Solved: Re: Proc Append challenge

ANWZimmerman · Posted 03-16-2016 04:36 PM

I'm struggling a bit, I really want the best of both worlds and I'm frustrated that I can't get it as easily as I think I should.

I really want to use Proc Append because the first time I hit this point in my code the base dataset won't exist.

BUT the next time I hit this point there could be a new field, and I don't want to drop it, I want to add it.

AND if there is a difference in lengths, I don't want the BASE to overrule, I want the biggest one to win so I don't truncate any data.

Force will make them get concatenated even though there are difference, but it drop the new columns I want to keep, and if my new data is wider than the previous it'll get truncated.

Right now I suspect my best option is to use a SET statement, with LENGTH defined for all fields a little bigger than I think I need, and then use macro to see if BASE already exists and skip it's inclusion on the SET statement if it doesn't.

Any more elegant solutions I'm missing?

Probably doesn't impact but this is 9.4 sp3.

Astounding · Posted 03-16-2016 04:48 PM

I think SQL would be your best bet. Consider something along these lines:

proc sql;

create table combined as select * from source1 union * from source2;

quit;

You lose the APPEND advantage of skipping reading both data sets. But SQL can automatically select the longest length needed (for a common field) from the various sources.

Good luck.

View solution in original post

LinusH · Posted 03-16-2016 04:44 PM

I think you summed it up quite nice.

Bottom line is, you can't change the structure of a data set without rewriting it back to disk.

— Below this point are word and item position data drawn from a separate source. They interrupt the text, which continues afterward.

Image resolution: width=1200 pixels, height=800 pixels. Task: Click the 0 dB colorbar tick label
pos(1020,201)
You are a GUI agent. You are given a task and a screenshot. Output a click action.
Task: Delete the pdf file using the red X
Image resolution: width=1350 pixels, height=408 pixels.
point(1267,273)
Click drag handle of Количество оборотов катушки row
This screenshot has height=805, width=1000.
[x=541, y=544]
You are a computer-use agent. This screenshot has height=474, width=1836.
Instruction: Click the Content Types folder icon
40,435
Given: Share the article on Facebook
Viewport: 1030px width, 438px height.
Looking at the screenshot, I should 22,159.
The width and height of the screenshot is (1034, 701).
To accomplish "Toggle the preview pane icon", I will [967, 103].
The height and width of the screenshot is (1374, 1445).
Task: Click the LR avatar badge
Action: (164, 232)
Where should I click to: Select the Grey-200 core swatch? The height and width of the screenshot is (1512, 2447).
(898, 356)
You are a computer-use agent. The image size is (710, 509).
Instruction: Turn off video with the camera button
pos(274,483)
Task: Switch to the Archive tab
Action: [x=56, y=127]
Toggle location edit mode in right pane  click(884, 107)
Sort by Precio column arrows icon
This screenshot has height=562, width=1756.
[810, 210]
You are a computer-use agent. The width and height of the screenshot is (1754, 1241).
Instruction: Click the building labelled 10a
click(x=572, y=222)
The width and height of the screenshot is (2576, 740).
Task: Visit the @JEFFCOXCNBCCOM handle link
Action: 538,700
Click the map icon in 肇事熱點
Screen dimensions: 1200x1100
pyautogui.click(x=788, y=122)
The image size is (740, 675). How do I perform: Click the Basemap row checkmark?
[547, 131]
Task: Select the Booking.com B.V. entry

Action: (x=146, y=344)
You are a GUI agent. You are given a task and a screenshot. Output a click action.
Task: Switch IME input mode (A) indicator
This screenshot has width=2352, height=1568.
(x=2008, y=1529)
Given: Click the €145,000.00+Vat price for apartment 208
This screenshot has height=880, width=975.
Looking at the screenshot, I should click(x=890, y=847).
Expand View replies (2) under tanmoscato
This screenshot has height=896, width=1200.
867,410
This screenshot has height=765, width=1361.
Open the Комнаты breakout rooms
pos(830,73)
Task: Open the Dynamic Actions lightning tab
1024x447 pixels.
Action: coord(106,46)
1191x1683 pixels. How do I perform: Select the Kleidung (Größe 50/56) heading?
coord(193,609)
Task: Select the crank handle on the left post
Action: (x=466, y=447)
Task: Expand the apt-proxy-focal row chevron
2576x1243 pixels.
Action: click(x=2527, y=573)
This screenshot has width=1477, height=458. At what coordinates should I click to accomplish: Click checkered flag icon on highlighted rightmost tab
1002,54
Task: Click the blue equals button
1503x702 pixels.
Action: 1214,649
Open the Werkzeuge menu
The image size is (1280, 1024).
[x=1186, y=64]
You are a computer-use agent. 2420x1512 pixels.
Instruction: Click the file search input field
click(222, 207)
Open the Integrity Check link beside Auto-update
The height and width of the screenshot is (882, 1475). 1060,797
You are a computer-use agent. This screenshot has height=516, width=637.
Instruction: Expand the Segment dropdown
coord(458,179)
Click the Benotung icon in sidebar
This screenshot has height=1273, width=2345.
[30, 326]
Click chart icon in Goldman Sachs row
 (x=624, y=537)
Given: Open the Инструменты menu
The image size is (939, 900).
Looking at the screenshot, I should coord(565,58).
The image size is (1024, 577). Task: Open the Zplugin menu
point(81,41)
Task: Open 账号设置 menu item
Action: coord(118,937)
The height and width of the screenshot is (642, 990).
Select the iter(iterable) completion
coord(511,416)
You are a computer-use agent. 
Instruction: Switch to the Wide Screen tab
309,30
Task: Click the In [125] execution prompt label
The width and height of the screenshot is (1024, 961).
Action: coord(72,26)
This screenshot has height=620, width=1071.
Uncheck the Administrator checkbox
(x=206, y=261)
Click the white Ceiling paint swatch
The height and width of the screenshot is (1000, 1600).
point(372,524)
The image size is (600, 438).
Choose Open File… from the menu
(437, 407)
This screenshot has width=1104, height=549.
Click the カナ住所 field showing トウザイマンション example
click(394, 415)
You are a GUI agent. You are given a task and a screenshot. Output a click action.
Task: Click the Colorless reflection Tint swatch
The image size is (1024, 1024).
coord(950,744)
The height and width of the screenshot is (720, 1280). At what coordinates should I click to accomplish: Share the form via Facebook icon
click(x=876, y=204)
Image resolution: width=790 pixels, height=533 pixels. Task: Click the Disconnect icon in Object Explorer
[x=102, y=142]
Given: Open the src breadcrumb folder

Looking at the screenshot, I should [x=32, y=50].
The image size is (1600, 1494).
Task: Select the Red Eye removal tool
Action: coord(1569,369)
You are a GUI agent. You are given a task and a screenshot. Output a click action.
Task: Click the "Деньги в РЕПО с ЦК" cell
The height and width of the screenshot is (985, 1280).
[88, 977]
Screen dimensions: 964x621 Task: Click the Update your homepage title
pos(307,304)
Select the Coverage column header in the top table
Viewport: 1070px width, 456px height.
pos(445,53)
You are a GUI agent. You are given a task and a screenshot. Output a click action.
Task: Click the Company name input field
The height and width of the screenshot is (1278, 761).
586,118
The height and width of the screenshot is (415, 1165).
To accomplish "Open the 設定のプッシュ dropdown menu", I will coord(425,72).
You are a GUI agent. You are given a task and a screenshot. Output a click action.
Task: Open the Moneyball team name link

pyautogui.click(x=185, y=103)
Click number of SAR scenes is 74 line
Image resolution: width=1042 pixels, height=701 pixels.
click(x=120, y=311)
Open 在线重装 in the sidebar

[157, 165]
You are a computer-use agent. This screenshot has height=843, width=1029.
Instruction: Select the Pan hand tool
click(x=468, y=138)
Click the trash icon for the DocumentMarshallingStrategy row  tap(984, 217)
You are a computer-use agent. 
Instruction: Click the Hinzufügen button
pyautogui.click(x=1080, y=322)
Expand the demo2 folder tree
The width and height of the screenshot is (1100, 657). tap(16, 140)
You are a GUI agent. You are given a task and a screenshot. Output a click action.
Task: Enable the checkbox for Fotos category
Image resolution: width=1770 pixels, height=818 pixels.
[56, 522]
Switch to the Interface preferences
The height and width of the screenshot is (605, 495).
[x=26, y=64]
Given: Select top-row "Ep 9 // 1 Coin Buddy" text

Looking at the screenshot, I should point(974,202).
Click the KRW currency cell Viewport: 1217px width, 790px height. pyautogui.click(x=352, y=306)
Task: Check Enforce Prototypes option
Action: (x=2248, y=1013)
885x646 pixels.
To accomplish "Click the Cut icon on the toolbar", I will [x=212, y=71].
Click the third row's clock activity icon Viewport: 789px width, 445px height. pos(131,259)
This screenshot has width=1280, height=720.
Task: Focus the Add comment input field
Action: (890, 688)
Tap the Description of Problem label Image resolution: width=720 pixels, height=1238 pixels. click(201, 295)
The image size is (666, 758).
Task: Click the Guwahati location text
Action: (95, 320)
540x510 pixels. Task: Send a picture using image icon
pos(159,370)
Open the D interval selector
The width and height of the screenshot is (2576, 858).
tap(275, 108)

There is the add column in SQL, but behind the scenes, it's still a rewrite of the whole data set.

But what kind of data operations do you do?

For me being an data architect, I always try to predict the future, or at least, have a change management process. So:

Agree with data suppliers on a data format
Accordingly, design a target data model, that can endure for some time without any major changes.

Data never sleeps

Reeza · Posted 03-16-2016 04:47 PM

Is it possible to define a master table structure and shove everything into that?

ANWZimmerman · Posted 03-19-2016 01:23 PM

That's basically what I'm doing but what I had hoped to avoid.

Astounding · Posted 03-16-2016 04:48 PM

I think SQL would be your best bet. Consider something along these lines:

proc sql;

create table combined as select * from source1 union * from source2;

quit;

You lose the APPEND advantage of skipping reading both data sets. But SQL can automatically select the longest length needed (for a common field) from the various sources.

Good luck.

Reeza · Posted 03-16-2016 04:54 PM

Note that if you use a naming convention with a prefix, MY_TAB:, you can append all tables using the short cut reference to the data sets:

data want;
set my_data&colon;;
run;

RW9 · Posted 03-17-2016 05:34 AM

Well, there are a few things going on here. First you can of course avoid length probelms by using @Astoundings suggestion of SQL union all. But your second point is that you may have new variables, that wouldn't be "appendable" using normal method, you would need to re-write the dataset.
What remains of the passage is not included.